Just 26% of more than 4,000 businesses surveyed by the Financial Services Practitioner Panel believe the move away from commission and toward fees will be attractive to clients not used to paying advisers upfront for their services.
Most firms expressed a "generally held view" the move would disenfranchise the less wealthy from advice.
"I cannot quite see how people who are not used to paying upfront for advice - they will have paid through a commission which perhaps looks invisible - will react to us giving them a bill for say £250," said one adviser quoted in the report.
Furthermore, of the 5% of firms planning to leave the industry because of RDR, 28% cited the move to fees as the main reason. Three in ten firms (31%) cited examination requirements, whilst 30% said they were nearing retirement.

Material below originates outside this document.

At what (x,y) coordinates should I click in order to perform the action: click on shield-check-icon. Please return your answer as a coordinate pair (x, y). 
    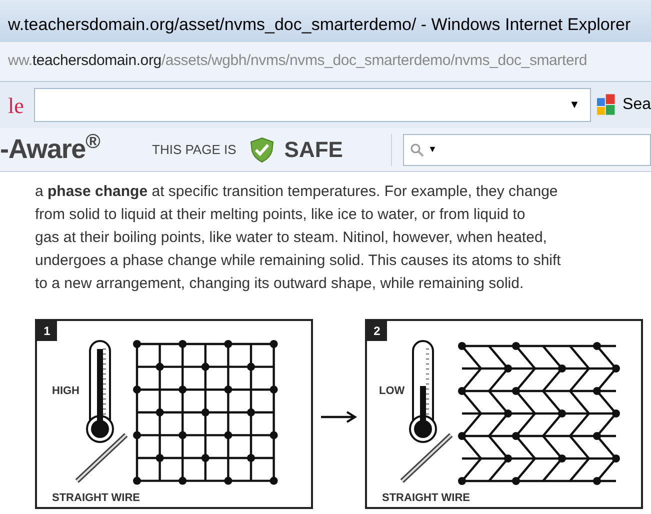
    Looking at the image, I should click on (262, 149).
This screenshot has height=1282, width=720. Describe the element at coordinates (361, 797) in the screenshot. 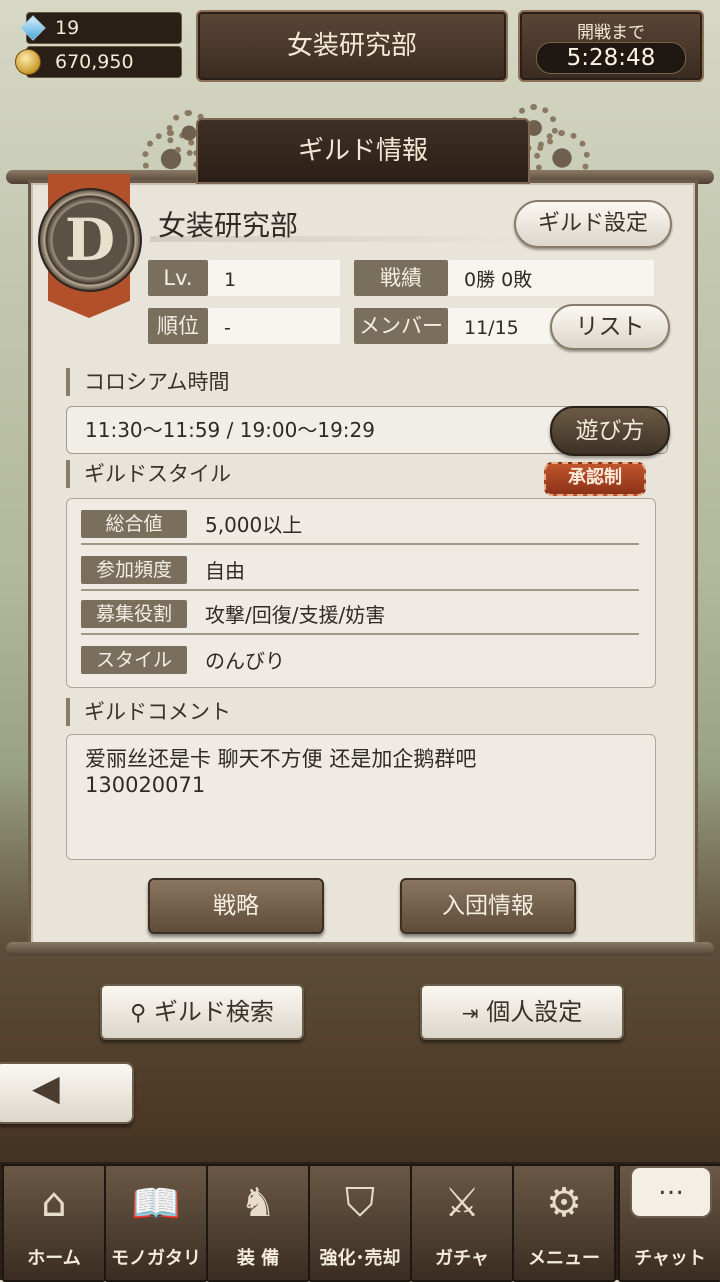

I see `guild-comment-box: 爱丽丝还是卡 聊天不方便 还是加企鹅群吧 130020071` at that location.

Other firms blamed what they considered 'excessive' or 'poor' regulation, while some questioned the timing of the RDR on the back of the economic downturn.

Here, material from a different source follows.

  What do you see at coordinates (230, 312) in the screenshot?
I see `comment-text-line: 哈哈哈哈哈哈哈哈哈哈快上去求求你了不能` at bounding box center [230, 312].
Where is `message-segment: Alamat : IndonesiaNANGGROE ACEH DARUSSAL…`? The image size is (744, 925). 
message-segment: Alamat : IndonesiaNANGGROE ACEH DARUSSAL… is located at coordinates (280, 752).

"After a two year struggle with the credit crunch, all of the above is too much, too risky, so we are getting out whilst we have the opportunity," said one respondent.
The study also suggests support for RDR has dived since 2008.
Whereas nearly 60% of retail firms said the Review was a "welcome initiative" in 2008, this figure plunged to 44% in 2010.
"Between the 2008 and 2010 surveys, the RDR had moved on considerably," it says.
"As the RDR reaches the implementation stages, firms have become more aware of the implications of the initiative and it has become more real for firms.
"This is reflected in changes in firms' perceptions of the initiative."